## Task directions
Tell me how many lines in the data below hold the string "agent", and say nothing else.

## Excerpted records
********************
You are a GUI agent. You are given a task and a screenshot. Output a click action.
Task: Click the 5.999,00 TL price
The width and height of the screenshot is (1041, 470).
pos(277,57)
********************
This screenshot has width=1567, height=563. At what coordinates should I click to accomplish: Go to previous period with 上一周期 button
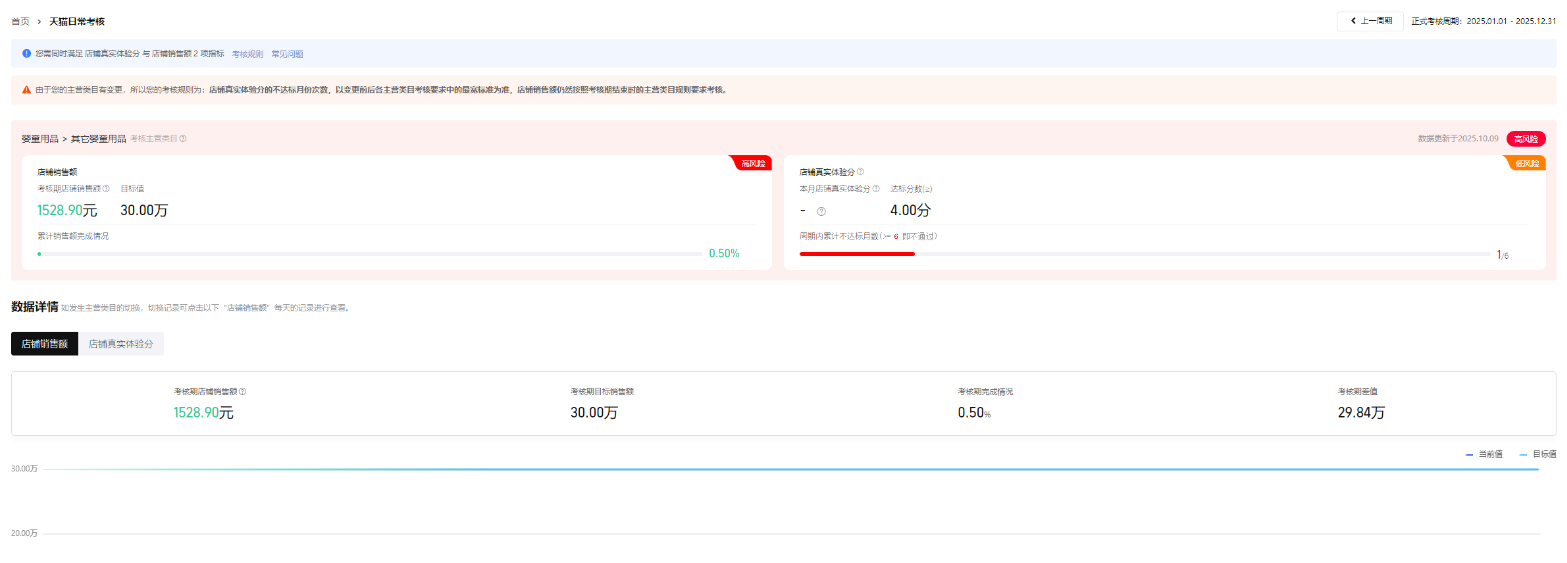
********************
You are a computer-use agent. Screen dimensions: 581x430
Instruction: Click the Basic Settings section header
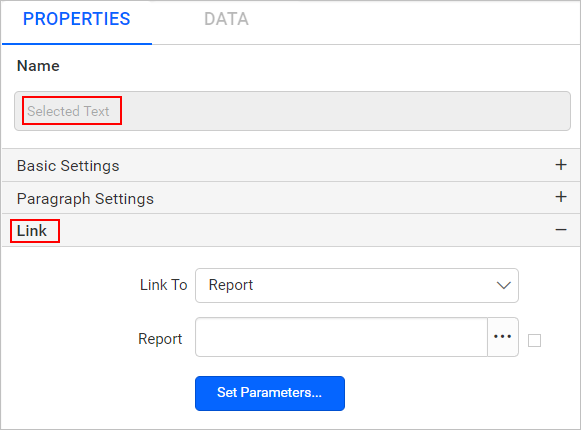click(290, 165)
********************
## Solution for this problem
2